Problems to solve
**1)** Answer these questions about the court's discussion of the forum selection clause, giving each answer on its own line with the same letter.
(a) Which county does the clause name as the forum for disputes?
(b) Who signed the Security Agreement on behalf of Right PriceIT?
(c) Which two words in the clause lead the court to call it mandatory?
**2)** Pick up the court's discussion of the forum selection clause after its last sentence and continue it.

Excerpted text
As mentioned, the forum selection clause in the Security Agreement states, “[t]he forum for any dispute under this agreement will be the appropriate state or federal court in Arapahoe County, Colorado.” [Doc. 22-2 at 9, ¶ 14]. The Security Agreement also provides that it is governed by Colorado law. [Id.]. The Court notes that although Arrow's signature is not contained in either of the copies of the Security Agreement that it submitted to the Court, the Agreement is signed by Nicholas Price on behalf of Right PriceIT. See [Doc. 1 at 20; Doc. 22-2 at 10]. Thus, in light of Right PriceIT's execution of the Security Agreement, the Court finds that the forum selection clause is valid and enforceable against Right PriceIT. In addition, the forum selection clause in the Security Agreement is mandatory as it requires that any disputes under that agreement “will be” raised in a Colorado forum. See K & V Sci. Co. v. Bayerische Motoren Werke Aktiengesellschaft (“BMW”), 314 F.3d 494, 500 (10th Cir. 2002); Excell, Inc. v. Sterling Boiler & Mech., Inc., 106 F.3d 318, 321 (10th Cir. 1997).

Dataset extract
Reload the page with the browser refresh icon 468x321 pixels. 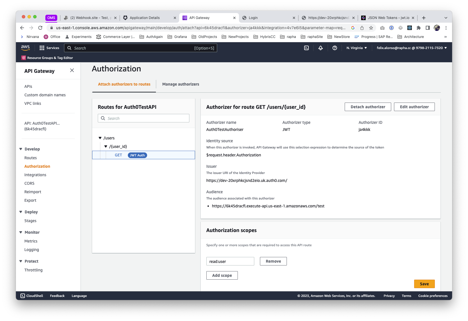(x=40, y=28)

Written responses
**1)**
(a) Arapahoe County, Colorado
(b) Nicholas Price
(c) "will be"

**2)**
The Court emphasizes, however, that the relevant question here is whether the forum selection clause-as opposed to the Security Agreement as a whole-is valid and enforceable. See, e.g., Lewis v. Google, Inc., No. 19-cv-02387-WJM-KLM, 2019 WL 10749715, at *2 (D. Colo. Dec. 31, 2019); see also Dupray v. Oxford Ins. Co. TN LLC, No. 22-cv-00430-NYW-STV, 2022 WL 17618459, at *5 n.5 (D. Colo. Dec. 13, 2022) (noting that “courts have not drawn a clear distinction between validity and enforceability when analyzing forum-selection clauses, including whether federal law governs issues of validity in addition to those of enforceability of forum-selection clauses, to the extent there is such a distinction” (cleaned up)).

Moreover, the Personal Guaranty-signed by Mr. Price in his personal capacity, see [Doc. 22-2 at 17]-also includes a forum selection clause, which provides in relevant part that “[t]he obligations of Guarantor hereunder may be enforced, at the option of Arrow, in any state or federal court located in the State of New York, to the jurisdiction of which courts Guarantor hereby irrevocably consents, or any other court of competent jurisdiction.” [Id. at 16, ¶ 5 (emphasis added)].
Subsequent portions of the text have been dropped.